The ultrasonic evaluation of fetal CNS depends on gestational age. The development of the fetal brain is a complicated evolving process with ultrasound features changing with progression of gestation. Most CNS anomalies may be suspected during the second trimester anomaly scan. However, some severe malformations (such as anencephaly and holoprosencephaly) may now be diagnosed or others (such as open spina bifida) may be suspected during the 11 to 13 + 6 weeks scan when nuchal translucency is measured to screen for Down syndrome. On the contrary, there are some malformations (such as disorders of neuronal migration, proliferation, and differentiation) that due to their natural history may be recognized only in the third trimester or even after delivery.

Starting point of neurosonography is the screening examination. Fetuses showing abnormal CNS findings during the basic examination must undergo a complete neurosonographic evaluation. This requires the use of axial, coronal, and sagittal planes for a complete study of the fetal brain. Transvaginal sonography, three-dimensional ultrasound, and magnetic resonance imaging may be useful to make the correct diagnosis.

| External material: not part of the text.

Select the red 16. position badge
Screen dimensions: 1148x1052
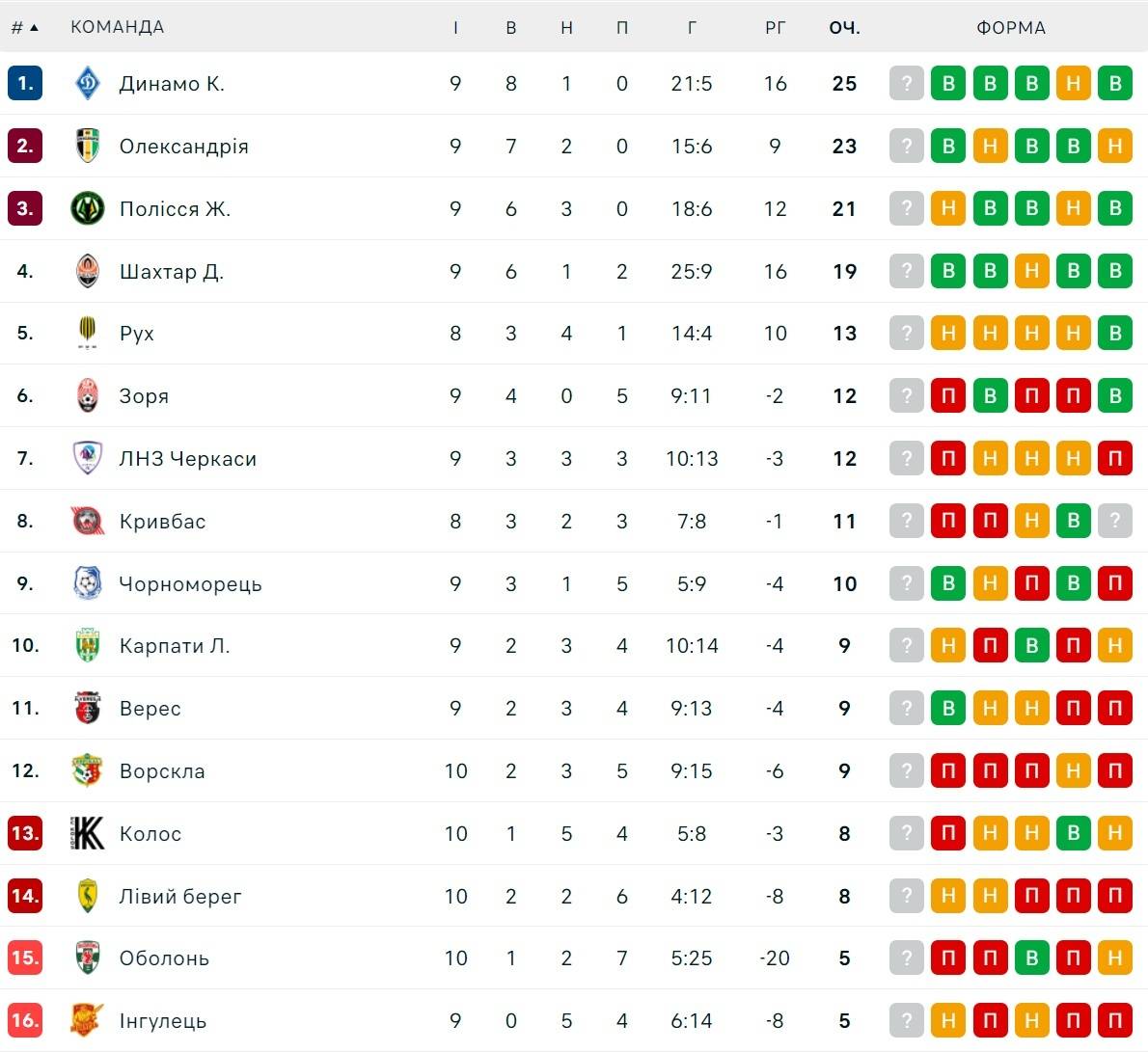25,1020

Following the diagnosis, the most complicated part of the neurosonography is the prognostic evaluation and the appropriate counseling to the parents. The outcome of fetuses with a CNS malformation is extremely variable, ranging from anomalies incompatible with postnatal life to those carrying a severe neurological handicap and others with good outcome. The main problem, however, is that some malformations, such as agenesis of corpus callosum may have an extremely variable outcome, so rendering difficult and limited the counseling.

In this issue, the main topics of fetal neurosonography will be covered and I hope the lecture will be useful for those who want to progress from the simple basic examination to the more complicated level of diagnosis and counseling.